[Dataset entries]
^^^^^^^^
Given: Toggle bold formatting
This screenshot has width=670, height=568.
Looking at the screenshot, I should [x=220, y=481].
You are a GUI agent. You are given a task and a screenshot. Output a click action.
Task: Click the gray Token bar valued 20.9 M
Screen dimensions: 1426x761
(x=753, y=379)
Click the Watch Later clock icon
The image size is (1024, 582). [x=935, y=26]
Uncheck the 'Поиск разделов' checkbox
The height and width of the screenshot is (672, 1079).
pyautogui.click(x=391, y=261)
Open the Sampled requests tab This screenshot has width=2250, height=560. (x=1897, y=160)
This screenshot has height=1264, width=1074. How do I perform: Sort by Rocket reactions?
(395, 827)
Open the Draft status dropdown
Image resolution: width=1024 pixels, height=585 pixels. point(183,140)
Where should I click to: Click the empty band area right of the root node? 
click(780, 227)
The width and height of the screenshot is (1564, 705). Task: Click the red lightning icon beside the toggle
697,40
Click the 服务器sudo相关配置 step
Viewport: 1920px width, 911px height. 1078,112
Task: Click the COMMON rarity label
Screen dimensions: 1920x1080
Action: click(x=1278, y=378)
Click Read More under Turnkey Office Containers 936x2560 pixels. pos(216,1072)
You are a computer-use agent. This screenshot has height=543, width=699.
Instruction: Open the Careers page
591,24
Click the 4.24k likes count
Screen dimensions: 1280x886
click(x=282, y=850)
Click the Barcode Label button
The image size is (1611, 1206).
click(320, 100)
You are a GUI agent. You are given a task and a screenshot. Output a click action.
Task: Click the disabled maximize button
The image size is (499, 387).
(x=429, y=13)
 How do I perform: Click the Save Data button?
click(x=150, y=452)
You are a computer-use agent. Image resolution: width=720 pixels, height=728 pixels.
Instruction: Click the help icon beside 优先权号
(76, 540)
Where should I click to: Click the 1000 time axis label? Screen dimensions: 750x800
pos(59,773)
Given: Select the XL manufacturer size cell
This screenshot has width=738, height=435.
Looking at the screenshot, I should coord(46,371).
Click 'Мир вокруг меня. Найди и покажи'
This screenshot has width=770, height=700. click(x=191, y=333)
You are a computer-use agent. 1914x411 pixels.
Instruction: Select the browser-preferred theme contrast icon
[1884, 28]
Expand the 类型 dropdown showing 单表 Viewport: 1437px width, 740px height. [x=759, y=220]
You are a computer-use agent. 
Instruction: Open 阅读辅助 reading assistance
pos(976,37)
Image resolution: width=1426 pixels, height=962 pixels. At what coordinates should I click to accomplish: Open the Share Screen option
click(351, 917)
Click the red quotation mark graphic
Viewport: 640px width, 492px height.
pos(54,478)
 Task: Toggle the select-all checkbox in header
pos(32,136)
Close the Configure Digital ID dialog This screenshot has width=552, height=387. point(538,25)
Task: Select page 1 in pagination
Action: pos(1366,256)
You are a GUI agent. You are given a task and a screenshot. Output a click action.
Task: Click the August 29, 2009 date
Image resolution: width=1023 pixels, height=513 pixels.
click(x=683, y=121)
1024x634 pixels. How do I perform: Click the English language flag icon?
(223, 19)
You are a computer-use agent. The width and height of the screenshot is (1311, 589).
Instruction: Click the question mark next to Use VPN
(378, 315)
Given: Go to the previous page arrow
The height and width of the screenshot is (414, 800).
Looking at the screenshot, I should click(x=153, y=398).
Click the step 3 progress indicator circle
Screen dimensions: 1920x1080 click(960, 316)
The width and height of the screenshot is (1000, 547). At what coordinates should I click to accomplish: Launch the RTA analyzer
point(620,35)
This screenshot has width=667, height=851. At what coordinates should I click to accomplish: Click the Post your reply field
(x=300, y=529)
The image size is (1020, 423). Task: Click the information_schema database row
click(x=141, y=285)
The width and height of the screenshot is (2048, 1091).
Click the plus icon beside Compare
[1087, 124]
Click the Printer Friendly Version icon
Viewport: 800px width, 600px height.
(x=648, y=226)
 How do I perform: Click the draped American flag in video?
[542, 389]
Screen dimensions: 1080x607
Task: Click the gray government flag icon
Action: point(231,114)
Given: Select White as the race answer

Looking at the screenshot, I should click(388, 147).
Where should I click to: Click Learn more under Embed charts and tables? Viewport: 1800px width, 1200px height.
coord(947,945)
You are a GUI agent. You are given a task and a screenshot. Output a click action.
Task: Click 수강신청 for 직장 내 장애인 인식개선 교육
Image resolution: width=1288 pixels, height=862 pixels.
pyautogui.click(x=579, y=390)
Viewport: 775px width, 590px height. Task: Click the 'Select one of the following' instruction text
^^^^^^^^
Only lines with the word "computer" count here; copy every one from the records.

You are a computer-use agent. This screenshot has height=543, width=699.
You are a computer-use agent. Image resolution: width=720 pixels, height=728 pixels.
You are a computer-use agent. 1914x411 pixels.
You are a computer-use agent. 
You are a computer-use agent. The width and height of the screenshot is (1311, 589).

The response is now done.